Print each entry below precisely as shown.

▸ **Material to process**
- Opening Delimiter -
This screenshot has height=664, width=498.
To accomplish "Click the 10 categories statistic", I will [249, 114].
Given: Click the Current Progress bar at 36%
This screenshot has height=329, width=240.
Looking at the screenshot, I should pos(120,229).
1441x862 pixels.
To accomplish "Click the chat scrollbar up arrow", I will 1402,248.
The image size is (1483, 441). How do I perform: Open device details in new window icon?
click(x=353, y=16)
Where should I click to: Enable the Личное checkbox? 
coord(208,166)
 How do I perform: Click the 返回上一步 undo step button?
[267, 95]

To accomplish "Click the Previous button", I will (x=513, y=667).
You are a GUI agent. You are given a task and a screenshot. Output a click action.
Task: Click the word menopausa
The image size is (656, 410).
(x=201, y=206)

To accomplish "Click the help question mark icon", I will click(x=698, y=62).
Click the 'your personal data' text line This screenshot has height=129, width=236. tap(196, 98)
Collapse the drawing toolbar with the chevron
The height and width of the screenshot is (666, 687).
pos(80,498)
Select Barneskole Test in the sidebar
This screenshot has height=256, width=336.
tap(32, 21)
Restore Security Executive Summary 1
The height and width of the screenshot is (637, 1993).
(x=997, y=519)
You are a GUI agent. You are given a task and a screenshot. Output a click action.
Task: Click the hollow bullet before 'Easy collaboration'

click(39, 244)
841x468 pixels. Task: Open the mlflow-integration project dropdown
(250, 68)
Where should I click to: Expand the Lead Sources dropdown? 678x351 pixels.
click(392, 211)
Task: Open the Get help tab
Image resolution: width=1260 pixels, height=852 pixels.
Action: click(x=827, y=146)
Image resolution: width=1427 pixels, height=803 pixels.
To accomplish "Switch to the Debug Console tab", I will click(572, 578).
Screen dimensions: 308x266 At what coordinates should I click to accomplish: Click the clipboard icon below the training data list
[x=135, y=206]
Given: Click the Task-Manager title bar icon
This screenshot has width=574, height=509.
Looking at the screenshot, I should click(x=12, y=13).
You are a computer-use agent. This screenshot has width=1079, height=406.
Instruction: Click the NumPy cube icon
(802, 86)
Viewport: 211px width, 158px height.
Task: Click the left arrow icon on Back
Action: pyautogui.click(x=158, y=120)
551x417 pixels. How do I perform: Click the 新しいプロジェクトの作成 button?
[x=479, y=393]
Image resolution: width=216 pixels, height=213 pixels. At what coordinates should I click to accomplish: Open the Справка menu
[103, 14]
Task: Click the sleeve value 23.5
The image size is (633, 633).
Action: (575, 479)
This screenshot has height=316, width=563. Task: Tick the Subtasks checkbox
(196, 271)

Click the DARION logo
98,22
- Closing Delimiter -
▸ **Completed task**
This screenshot has height=664, width=498.
To accomplish "Click the 10 categories statistic", I will [249, 114].
Given: Click the Current Progress bar at 36%
This screenshot has height=329, width=240.
Looking at the screenshot, I should pos(120,229).
1441x862 pixels.
To accomplish "Click the chat scrollbar up arrow", I will 1402,248.
The image size is (1483, 441). How do I perform: Open device details in new window icon?
click(x=353, y=16)
Where should I click to: Enable the Личное checkbox? 
coord(208,166)
 How do I perform: Click the 返回上一步 undo step button?
[267, 95]

To accomplish "Click the Previous button", I will (x=513, y=667).
You are a GUI agent. You are given a task and a screenshot. Output a click action.
Task: Click the word menopausa
The image size is (656, 410).
(x=201, y=206)

To accomplish "Click the help question mark icon", I will click(x=698, y=62).
Click the 'your personal data' text line This screenshot has height=129, width=236. tap(196, 98)
Collapse the drawing toolbar with the chevron
The height and width of the screenshot is (666, 687).
pos(80,498)
Select Barneskole Test in the sidebar
This screenshot has height=256, width=336.
tap(32, 21)
Restore Security Executive Summary 1
The height and width of the screenshot is (637, 1993).
(x=997, y=519)
You are a GUI agent. You are given a task and a screenshot. Output a click action.
Task: Click the hollow bullet before 'Easy collaboration'

click(39, 244)
841x468 pixels. Task: Open the mlflow-integration project dropdown
(250, 68)
Where should I click to: Expand the Lead Sources dropdown? 678x351 pixels.
click(392, 211)
Task: Open the Get help tab
Image resolution: width=1260 pixels, height=852 pixels.
Action: click(x=827, y=146)
Image resolution: width=1427 pixels, height=803 pixels.
To accomplish "Switch to the Debug Console tab", I will click(572, 578).
Screen dimensions: 308x266 At what coordinates should I click to accomplish: Click the clipboard icon below the training data list
[x=135, y=206]
Given: Click the Task-Manager title bar icon
This screenshot has width=574, height=509.
Looking at the screenshot, I should click(x=12, y=13).
You are a computer-use agent. This screenshot has width=1079, height=406.
Instruction: Click the NumPy cube icon
(802, 86)
Viewport: 211px width, 158px height.
Task: Click the left arrow icon on Back
Action: pyautogui.click(x=158, y=120)
551x417 pixels. How do I perform: Click the 新しいプロジェクトの作成 button?
[x=479, y=393]
Image resolution: width=216 pixels, height=213 pixels. At what coordinates should I click to accomplish: Open the Справка menu
[103, 14]
Task: Click the sleeve value 23.5
The image size is (633, 633).
Action: (575, 479)
This screenshot has height=316, width=563. Task: Tick the Subtasks checkbox
(196, 271)

Click the DARION logo
98,22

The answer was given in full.